Walnut Creek International Short Film Festival on May 1-3
By Lou Fancher
Ask Walnut Creek International Short Film Festival director and co-founder Bill Hargreaves why the Bay Area is a great place for film festivals and he'll answer, "ACK."
Audiences are attentive (A), curious (C) and knowledgeable (K), he says.
Preparing for the third annual event with more than 100 films screening primarily at Century Walnut Creek Theatres, but this year expanding to include programming at the Lesher Center for the Arts, the festival runs May 1-3.
Separated into standard "screening blocks" like documentary, kids and family, and world cinema, the presenters' special strength -- deep history with independent films that dates back to their childhoods -- produces novel clusterings, including "Ink & Paint Club," "Musically Inclined," "Darker Side of Funny," and more.
"We received feedback that some of the films in the comedy shorts block had a darker tone," Hargreaves says. "We now have two blocks of comedy shorts, one with standard comedy fare, and one with a darker or heavier comedic tone."
This year's 800+ submissions included more foreign films than any other year, Hargreaves says. Documentaries, comedies, animated and sci-fi films especially impressed the four-person selection team that includes festival co-founder Sinohui Hinojosa.
"While many of these films play at the largest festivals, they simply don't receive the exposure they richly deserve," Hinojosa says.
"We bring these films here, because they are a perfect match: world-class short films and appreciative movie lovers."
Festival guests will also appreciate that inflation has not impacted the ticket prices, which remain $12 for regular screenings, with options for daytime and VIP-all-access passes. Screening blocks include an average seven-to-eight films, each no more than 30 minutes in length. New this year are "rewind" screenings on Friday afternoon that replay shorts from last years' festival for people who missed them or hope to see a favorite film again.
At the Lesher, two 90-minute film blocks ("World Cinema One," "The Long & Short of It") and a "Meet the Filmmakers" special presentation will add visibility.
"We're very excited to be expanding the festival to multiple venues and partnering with the Lesher Center," Hargreaves says. "This will increase awareness of the festival"
Filmmakers Joseph Oxford and Kevin Lacey, appearing at the Lesher on Saturday, represent the ingenuity that can be packed into 12 and 30 minutes, respectively.
Oxford's artist background and instincts are evident in the Sundance favorite, "Me + Her."

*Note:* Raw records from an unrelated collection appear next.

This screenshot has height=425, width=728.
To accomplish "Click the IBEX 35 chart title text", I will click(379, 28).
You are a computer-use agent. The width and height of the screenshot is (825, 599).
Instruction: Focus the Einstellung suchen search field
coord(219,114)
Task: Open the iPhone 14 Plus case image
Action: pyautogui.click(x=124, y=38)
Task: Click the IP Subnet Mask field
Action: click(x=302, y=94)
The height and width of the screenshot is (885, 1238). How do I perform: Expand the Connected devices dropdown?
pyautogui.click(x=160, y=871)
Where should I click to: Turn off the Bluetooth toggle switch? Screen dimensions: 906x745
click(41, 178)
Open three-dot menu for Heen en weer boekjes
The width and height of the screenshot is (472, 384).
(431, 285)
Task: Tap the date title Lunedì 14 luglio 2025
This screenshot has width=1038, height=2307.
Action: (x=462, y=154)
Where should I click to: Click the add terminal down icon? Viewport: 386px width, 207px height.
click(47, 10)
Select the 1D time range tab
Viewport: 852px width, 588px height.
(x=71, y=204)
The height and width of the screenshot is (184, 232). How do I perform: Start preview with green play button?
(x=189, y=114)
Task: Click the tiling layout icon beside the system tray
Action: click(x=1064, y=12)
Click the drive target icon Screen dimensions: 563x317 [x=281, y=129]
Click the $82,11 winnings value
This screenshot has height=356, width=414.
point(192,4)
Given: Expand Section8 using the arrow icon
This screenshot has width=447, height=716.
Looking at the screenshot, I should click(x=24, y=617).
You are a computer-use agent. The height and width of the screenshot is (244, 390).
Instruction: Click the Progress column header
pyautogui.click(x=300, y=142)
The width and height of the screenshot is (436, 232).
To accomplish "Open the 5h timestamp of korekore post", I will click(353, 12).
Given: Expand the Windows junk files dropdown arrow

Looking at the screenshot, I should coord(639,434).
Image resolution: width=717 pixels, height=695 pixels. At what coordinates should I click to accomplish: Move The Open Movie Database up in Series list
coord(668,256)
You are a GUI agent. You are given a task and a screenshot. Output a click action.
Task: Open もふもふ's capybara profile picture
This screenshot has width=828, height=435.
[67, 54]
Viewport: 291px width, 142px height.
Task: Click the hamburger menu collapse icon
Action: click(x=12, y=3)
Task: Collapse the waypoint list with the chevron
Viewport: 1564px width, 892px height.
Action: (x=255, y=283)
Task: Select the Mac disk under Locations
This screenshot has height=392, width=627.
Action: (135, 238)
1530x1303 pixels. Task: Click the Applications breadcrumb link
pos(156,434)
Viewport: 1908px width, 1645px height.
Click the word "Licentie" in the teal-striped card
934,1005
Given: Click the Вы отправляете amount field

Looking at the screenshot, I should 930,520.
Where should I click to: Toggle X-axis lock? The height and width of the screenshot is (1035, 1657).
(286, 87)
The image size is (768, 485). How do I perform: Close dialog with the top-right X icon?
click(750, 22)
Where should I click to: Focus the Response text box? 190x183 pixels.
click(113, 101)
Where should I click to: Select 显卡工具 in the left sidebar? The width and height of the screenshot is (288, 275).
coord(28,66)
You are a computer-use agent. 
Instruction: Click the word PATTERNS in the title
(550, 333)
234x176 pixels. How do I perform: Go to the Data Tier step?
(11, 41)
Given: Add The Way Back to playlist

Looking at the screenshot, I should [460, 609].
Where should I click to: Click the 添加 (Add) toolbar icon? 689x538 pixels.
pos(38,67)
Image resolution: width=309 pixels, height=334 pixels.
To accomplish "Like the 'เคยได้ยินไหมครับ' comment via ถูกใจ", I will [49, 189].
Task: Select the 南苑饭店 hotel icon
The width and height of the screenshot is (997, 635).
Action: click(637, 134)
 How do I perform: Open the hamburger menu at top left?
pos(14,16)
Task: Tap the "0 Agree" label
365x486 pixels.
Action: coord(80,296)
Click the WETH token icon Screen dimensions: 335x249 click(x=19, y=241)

The handcrafted animation creates a one-fifth scale world and "actors" out of cardboard boxes. Hargreaves says its strong storytelling and styling is "a tour-de-force" and "amazing." A discussion of the short-film-festival-on-may-13 behind-the-scenes process -- many of the elements had to be repeatedly rebuilt -- is likely to be similarly compelling.
Lacey's "Young Americans" was created as part of an American Film Institute thesis project and has received a dozen film festival awards, most of them "best of" in its category. The story of a 17-year-old foster girl about to time out of subsidized support who decides to rob a bank, loops love (an accomplice) and danger (crime is gut-wrenching) into a circle of near betrayal, suspense and reconciliation.
"This selection was easy as this film speaks to the true essence of quality filmmaking that begins with the delivery of an interesting story that resonates," Hargreaves says.
With the opening night's after-party plans still in flux at press time (last year was at the Walnut Creek Yacht Club), Hargreaves says the Opening Night, Comedy, and Northern California events sold out in 2014.